# Footwork Lure + Polearm Momentum = At-Will Knock Prone?



## Cryptos (Nov 22, 2008)

This may not be what's intended (more on that later), but per RAW it looks like you could get an at-will ability to knock opponents prone as a level 1 Fighter.

Here's how it breaks down:



			
				PHB said:
			
		

> *Melee Weapon:* A melee attack power that has a range of "weapon" allows you to attack a target within the reach of the weapon you're wielding.





			
				Martial Power said:
			
		

> *Footwork Lure*
> Hit: 1[W] + Strength modifier damage.  You can shift 1 square and *slide the target into the space you left.*





			
				Martial Power said:
			
		

> *Polearm Momentum*
> Benefit: Whenever you use a polearm or a spear attack to push or slide a target *two or more squares*, you can also knock that target prone at the end of the forced movement.

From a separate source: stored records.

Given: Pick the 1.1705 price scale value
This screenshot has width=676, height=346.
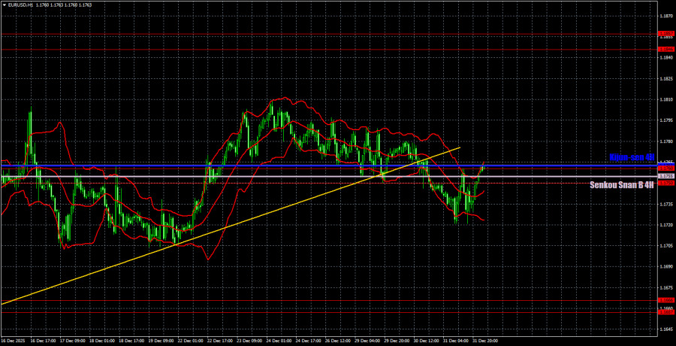Looking at the screenshot, I should click(665, 246).
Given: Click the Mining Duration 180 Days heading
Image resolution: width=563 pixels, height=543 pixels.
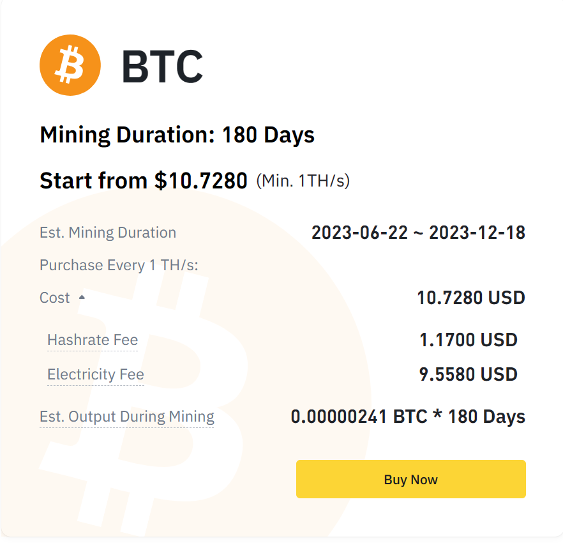Looking at the screenshot, I should [x=177, y=135].
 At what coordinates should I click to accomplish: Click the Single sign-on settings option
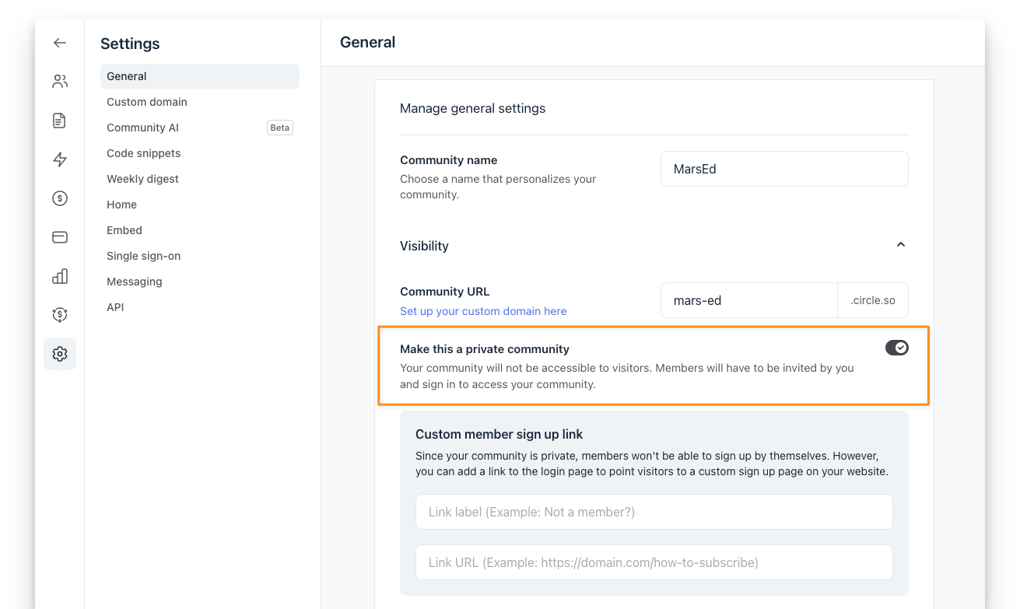[x=143, y=255]
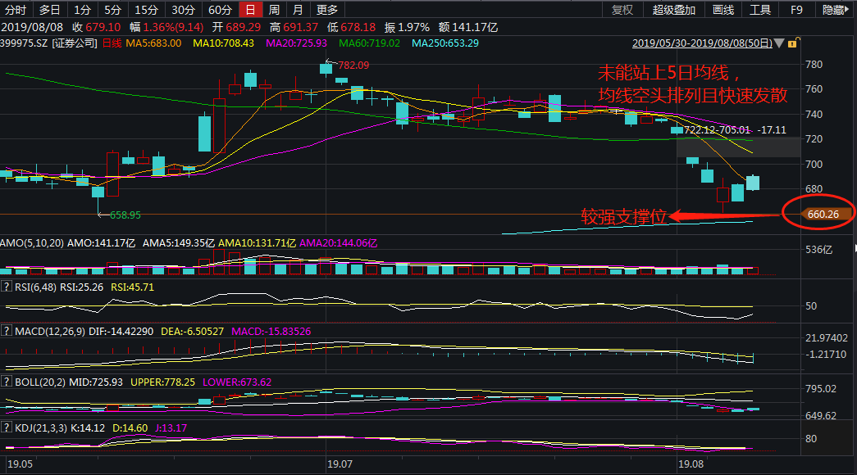Open MACD indicator help question mark

pyautogui.click(x=7, y=331)
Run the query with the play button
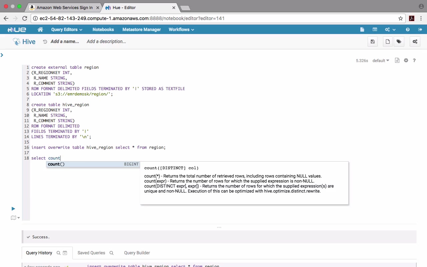The height and width of the screenshot is (267, 427). tap(13, 209)
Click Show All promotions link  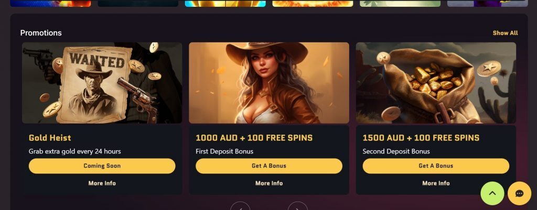505,33
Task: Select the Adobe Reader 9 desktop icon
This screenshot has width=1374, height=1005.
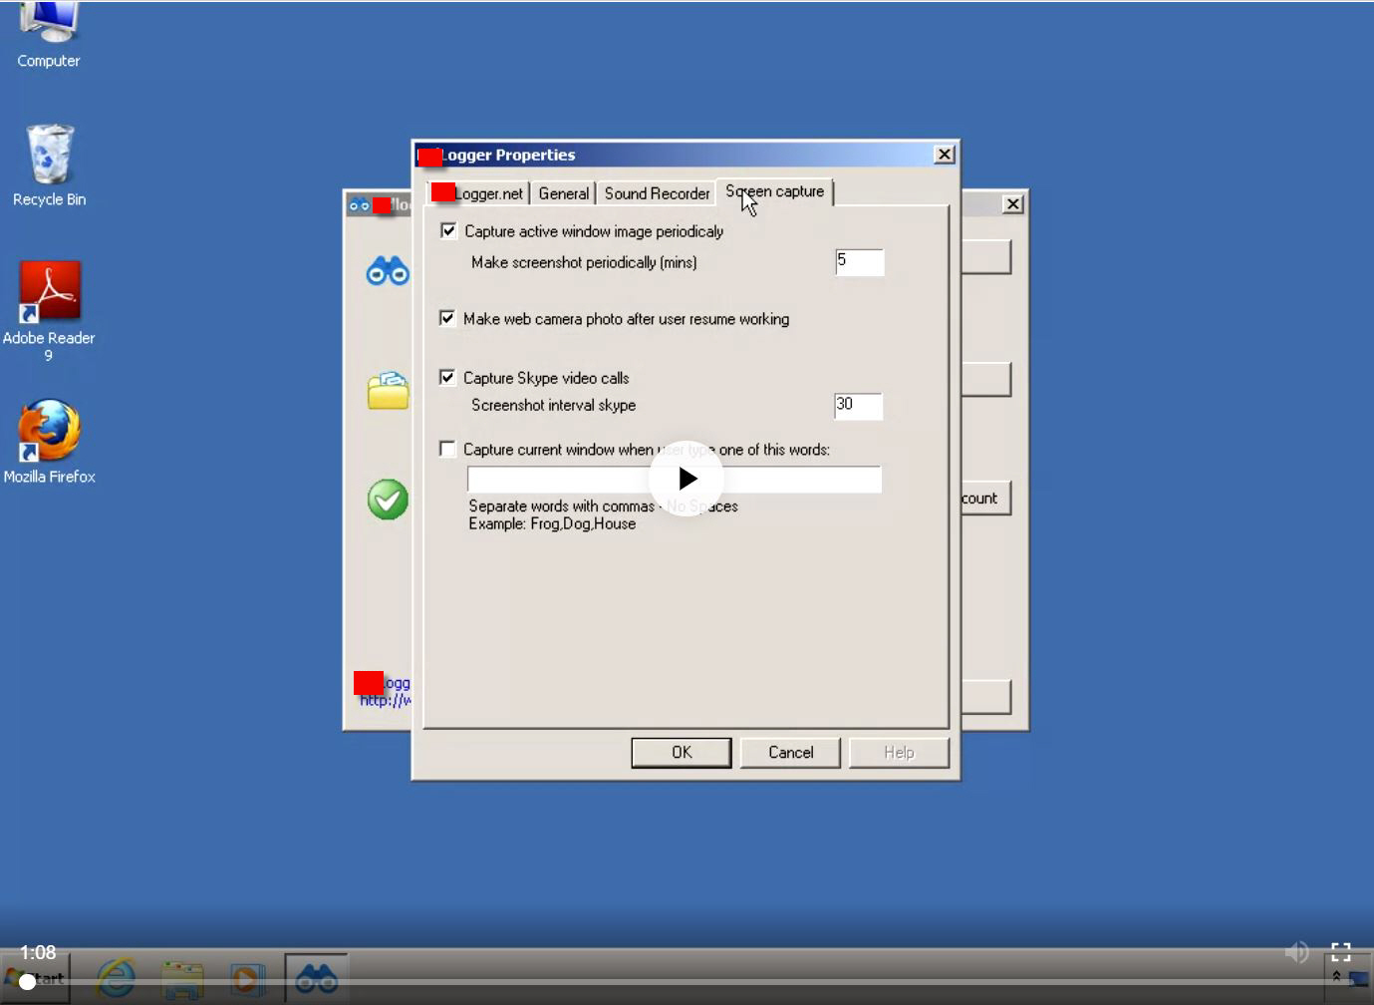Action: pyautogui.click(x=49, y=310)
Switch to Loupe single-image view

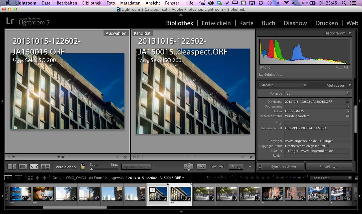click(23, 167)
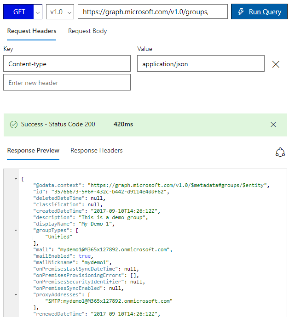The image size is (289, 317).
Task: Click the share query icon
Action: [x=280, y=153]
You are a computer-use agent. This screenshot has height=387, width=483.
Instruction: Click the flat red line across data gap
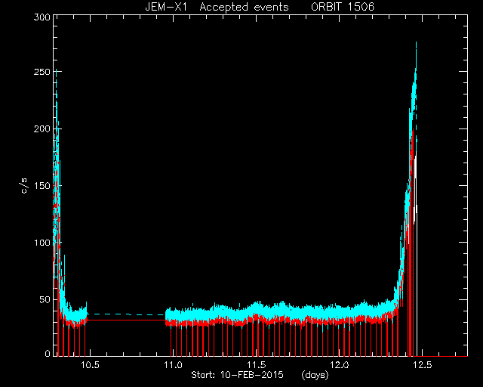coord(126,320)
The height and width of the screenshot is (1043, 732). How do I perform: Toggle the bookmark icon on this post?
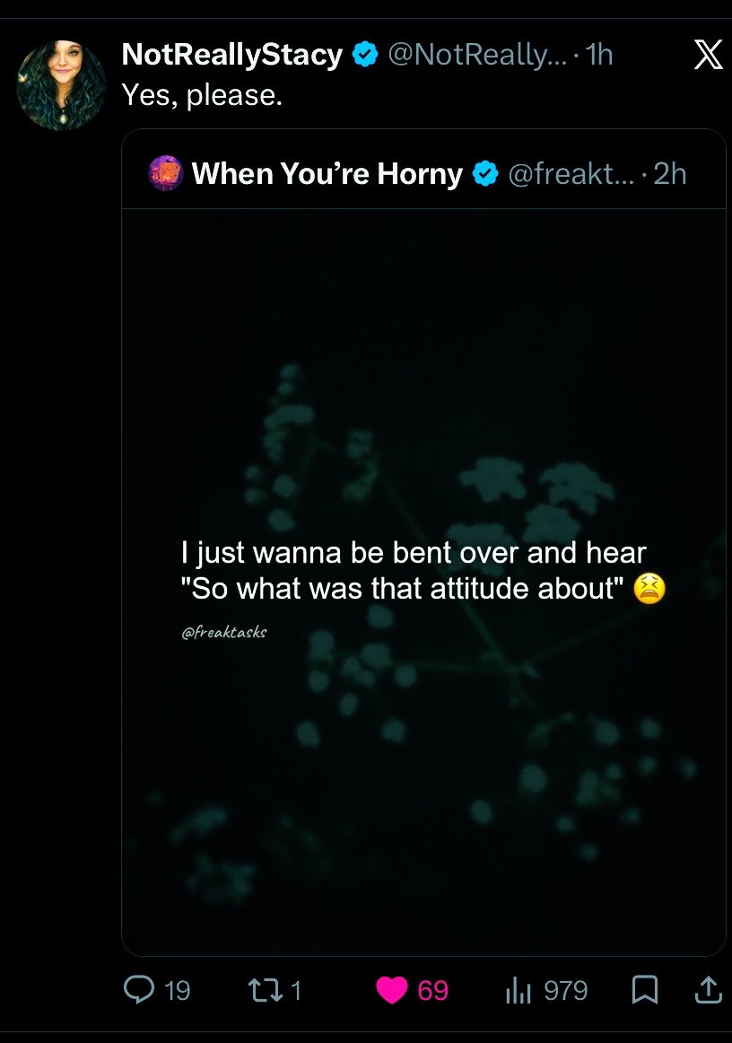644,990
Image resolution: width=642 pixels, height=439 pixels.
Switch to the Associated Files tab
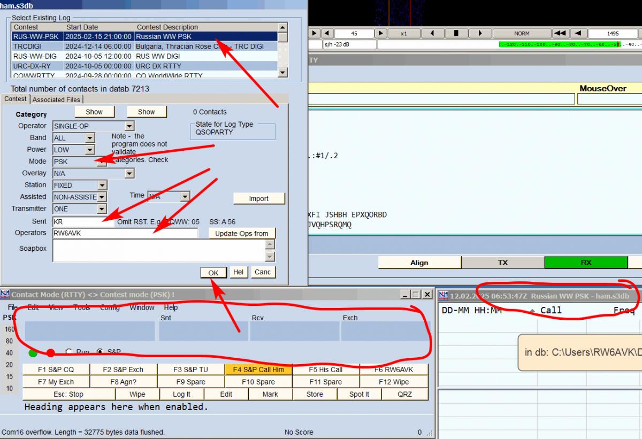(56, 99)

Now, at first glance it seems that obviously the intent was to have an at-will power that allows you to move one square and slide your opponent one square into the one you left to create flanking opportunities.  But per RAW, as reach weapons would allow you to attack a foe two squares from your position, it seems you could slide them two squares with this power while you shift one.  By sliding the target two squares, you knock them prone.  

And it does seem odd that after a search of the PHB and Martial Power, I didn't see any 2+ squares slide or pull powers for the Fighter from 1-9, yet Polearm Momentum is a Heroic Tier feat.  After a quick pass through the powers it seems like Footwork Lure is the only Heroic Fighter power that would work with the feat.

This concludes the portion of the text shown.